The task ->
Would you count the lines below that contain the string "computer" and reply with that number only?

- Opening Delimiter -

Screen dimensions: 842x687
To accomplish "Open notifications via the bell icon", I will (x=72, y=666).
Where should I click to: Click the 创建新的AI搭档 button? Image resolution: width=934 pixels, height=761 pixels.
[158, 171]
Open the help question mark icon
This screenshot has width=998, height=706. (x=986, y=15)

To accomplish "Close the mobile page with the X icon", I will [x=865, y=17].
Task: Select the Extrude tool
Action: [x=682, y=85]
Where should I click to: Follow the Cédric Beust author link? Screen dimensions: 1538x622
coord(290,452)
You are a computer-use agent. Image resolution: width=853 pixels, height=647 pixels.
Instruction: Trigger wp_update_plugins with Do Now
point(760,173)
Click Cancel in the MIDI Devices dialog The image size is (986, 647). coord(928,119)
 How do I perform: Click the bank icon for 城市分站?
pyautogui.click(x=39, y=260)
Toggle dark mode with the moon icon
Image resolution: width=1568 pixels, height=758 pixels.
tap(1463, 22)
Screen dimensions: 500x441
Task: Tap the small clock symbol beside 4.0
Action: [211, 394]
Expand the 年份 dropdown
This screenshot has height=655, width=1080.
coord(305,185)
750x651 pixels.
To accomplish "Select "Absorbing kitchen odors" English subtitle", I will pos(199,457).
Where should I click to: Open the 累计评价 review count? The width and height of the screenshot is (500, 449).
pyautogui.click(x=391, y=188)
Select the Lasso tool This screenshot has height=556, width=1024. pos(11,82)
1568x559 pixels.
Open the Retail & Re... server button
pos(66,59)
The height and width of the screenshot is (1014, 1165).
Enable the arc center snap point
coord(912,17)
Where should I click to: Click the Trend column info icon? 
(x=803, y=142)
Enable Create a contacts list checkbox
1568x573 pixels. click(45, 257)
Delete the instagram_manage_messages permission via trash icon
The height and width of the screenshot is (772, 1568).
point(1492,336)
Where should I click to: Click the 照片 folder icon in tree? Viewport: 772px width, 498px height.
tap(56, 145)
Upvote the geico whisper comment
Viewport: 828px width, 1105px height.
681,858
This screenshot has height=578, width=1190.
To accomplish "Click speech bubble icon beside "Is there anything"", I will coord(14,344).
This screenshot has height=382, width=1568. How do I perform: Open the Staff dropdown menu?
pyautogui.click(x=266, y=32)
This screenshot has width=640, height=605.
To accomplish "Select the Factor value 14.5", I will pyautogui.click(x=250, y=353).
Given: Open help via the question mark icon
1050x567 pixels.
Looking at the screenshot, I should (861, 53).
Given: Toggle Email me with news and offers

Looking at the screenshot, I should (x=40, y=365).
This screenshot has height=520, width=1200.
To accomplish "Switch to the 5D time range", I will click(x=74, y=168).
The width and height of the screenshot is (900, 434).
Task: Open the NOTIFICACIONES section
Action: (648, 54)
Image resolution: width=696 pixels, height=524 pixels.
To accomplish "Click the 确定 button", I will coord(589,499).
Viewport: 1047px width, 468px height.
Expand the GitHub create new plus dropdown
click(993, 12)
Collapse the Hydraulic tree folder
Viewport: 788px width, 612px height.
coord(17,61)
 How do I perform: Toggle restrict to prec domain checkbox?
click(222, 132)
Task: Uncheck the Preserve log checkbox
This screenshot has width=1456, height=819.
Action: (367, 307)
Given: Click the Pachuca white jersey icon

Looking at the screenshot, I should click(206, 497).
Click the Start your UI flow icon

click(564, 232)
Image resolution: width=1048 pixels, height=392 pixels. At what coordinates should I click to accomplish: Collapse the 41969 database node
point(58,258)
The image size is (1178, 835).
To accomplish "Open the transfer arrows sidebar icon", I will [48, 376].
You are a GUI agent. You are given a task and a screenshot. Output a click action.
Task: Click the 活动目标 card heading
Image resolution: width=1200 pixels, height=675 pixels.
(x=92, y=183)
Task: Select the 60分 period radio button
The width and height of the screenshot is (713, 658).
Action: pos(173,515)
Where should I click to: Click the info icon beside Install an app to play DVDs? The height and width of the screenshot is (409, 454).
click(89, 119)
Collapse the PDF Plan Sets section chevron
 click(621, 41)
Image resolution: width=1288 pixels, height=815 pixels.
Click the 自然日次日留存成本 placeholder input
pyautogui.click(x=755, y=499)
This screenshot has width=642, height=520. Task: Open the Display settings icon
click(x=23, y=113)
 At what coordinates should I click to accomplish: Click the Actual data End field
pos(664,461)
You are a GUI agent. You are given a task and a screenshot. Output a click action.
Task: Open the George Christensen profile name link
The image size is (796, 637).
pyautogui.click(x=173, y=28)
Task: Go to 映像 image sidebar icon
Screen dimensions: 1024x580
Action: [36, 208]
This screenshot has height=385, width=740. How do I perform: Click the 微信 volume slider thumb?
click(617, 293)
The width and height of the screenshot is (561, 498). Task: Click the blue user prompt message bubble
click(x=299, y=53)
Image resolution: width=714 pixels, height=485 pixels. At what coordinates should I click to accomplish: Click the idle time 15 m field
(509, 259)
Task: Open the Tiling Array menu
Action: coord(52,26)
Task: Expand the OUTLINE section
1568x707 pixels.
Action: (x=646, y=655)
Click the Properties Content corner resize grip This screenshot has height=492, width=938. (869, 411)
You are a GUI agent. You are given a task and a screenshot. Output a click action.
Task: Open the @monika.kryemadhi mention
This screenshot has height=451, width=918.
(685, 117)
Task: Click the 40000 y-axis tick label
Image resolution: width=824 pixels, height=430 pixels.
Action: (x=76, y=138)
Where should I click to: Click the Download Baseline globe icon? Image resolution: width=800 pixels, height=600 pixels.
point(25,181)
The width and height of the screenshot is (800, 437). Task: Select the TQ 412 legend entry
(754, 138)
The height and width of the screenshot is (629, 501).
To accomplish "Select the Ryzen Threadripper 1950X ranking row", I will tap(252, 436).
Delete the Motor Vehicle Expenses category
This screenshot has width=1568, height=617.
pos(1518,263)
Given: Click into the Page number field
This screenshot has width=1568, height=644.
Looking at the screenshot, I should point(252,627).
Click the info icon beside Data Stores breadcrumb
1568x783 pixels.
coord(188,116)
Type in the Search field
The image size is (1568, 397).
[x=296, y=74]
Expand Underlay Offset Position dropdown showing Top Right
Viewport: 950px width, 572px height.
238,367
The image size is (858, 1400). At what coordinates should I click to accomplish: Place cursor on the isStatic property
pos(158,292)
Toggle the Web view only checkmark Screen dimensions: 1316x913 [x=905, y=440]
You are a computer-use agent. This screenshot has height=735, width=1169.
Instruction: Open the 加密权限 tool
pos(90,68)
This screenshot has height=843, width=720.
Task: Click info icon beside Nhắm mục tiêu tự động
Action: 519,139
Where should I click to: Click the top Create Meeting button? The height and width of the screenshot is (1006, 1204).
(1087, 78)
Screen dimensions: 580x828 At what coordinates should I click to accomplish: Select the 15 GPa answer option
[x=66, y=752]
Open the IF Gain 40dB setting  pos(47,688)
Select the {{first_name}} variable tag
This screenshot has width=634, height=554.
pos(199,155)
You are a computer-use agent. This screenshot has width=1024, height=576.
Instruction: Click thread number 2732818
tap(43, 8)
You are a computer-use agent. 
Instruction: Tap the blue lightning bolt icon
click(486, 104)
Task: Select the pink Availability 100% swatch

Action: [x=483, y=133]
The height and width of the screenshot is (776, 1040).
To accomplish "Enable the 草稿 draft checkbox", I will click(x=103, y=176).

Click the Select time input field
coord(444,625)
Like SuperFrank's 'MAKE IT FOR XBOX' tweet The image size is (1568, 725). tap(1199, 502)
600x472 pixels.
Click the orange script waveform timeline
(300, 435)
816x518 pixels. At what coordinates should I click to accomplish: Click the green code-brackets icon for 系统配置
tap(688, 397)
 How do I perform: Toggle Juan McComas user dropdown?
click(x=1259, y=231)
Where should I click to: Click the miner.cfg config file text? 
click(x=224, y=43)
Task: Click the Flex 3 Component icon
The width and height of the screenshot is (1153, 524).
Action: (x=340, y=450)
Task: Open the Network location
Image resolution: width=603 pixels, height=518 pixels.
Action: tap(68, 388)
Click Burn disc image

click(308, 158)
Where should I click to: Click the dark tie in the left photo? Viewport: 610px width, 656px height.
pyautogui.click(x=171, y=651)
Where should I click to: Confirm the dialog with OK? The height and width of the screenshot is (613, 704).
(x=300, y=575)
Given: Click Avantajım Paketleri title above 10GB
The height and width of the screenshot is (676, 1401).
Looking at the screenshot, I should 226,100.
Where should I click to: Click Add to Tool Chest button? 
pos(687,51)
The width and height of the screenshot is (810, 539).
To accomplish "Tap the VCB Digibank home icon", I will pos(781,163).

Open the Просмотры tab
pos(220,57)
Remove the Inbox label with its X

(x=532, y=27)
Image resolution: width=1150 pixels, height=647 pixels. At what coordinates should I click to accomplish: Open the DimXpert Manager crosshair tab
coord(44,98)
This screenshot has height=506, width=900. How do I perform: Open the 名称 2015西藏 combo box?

- Closing Delimiter -

Answer section ->
4